O pós-moderno também pode ser lido como a descrição da crise dos fundamentos e
enfraquecimento de grandes narrativas de legitimação. Descentra a “totalidade” e
prioriza o que é o “específico”, o singular. Representado pelas sociologias específicas,
minimalistas, tratam dos pequenos temas e de vários recortes menores, apesar de ser
criticada por isso, em função da perda da capacidade de pensar processos totais que
continuam a existir também na atualidade.
Na sociedade pós-moderna, o descartável, o temporário, o espetáculo, o flexível, a
novidade são caracteres da vida social. Bauman (2001) utiliza a metáfora da “liquidez”
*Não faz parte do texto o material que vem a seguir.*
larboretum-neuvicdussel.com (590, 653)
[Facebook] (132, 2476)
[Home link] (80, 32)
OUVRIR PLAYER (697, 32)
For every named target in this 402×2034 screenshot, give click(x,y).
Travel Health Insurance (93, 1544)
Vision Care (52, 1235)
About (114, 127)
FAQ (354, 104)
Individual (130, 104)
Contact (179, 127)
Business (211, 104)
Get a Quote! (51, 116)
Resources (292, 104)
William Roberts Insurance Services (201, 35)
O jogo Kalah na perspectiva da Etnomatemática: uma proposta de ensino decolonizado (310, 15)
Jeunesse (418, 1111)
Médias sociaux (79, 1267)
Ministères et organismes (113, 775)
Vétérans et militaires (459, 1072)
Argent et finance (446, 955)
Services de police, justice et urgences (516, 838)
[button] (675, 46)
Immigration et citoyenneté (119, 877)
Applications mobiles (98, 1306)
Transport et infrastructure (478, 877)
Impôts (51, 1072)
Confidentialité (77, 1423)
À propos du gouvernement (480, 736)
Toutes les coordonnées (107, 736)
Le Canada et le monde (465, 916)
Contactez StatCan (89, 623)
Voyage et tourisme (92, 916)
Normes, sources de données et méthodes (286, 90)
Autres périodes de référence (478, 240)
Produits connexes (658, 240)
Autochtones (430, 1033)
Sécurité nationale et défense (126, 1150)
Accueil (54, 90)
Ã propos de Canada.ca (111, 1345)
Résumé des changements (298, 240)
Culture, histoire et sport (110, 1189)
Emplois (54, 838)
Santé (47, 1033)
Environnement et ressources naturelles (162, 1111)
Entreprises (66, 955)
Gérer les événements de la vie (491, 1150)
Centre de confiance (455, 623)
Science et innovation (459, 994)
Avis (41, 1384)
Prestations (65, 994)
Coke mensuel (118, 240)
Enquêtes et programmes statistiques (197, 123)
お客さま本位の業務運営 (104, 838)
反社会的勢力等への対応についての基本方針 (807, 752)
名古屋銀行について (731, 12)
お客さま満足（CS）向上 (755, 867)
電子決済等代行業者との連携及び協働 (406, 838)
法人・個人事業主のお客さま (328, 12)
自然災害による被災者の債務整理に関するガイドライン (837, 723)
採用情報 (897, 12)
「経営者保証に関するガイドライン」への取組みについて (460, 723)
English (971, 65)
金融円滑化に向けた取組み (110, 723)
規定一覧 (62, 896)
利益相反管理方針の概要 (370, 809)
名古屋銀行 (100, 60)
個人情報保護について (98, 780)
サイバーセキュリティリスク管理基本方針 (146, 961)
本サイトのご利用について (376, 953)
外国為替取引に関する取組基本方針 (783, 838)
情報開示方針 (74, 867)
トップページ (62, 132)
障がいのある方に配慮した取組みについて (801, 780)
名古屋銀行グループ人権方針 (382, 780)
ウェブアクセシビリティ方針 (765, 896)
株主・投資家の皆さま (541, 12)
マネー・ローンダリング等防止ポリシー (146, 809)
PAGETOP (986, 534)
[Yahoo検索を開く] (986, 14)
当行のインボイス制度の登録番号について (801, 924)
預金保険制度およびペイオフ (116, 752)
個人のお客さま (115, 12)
para caracterizar a atualidade. Uma contraposição descrita em dois movimentos: a
“modernidade sólida” e a “modernidade líquida”. O contemporâneo entendido como a
fluidez dos líquidos resulta de efemeridades, do volátil. Os líquidos difíceis de acomodá-
los, fluidos, movem-se facilmente. Os líquidos
[...] “fluem”, “escorrem”, “esvaem-se”, “respingam”, “transbordam”,
“vazam”, “inudam”, “borrifam”, “pingam”; são “filtrados”, “destilados”;
diferentemente dos sólidos, não são facilmente contidos, contornam certos
obstáculos, dissolvem outros e invadem ou inundam seu caminho. Do
encontro com sólidos emergem intactos, enquanto os sólidos que
encontraram, se permanecem sólidos são alterados, ficam molhados ou
encharcados. A extraordinária mobilidade dos fluidos é o que os associa à
idéia de “leveza”. Há líquidos que, centímetro cúbico por centímetro cúbico,
são mais pesados que muitos sólidos, mas ainda assim tendemos a vê-los
como mais leves, menos “pesados” que qualquer sólido. Associamos
“leveza” ou “ausência de peso” à mobilidade e à inconstância: sabemos pela
prática que quanto mais leves viajamos, com maior facilidade e rapidez nos
movemos.
Essas são razões para considerar “fluidez” ou “liquidez” como metáforas
adequadas quando queremos captar a natureza da presente fase, nova de
muitas maneiras, na história da modernidade (Bauman, 2001:8-9).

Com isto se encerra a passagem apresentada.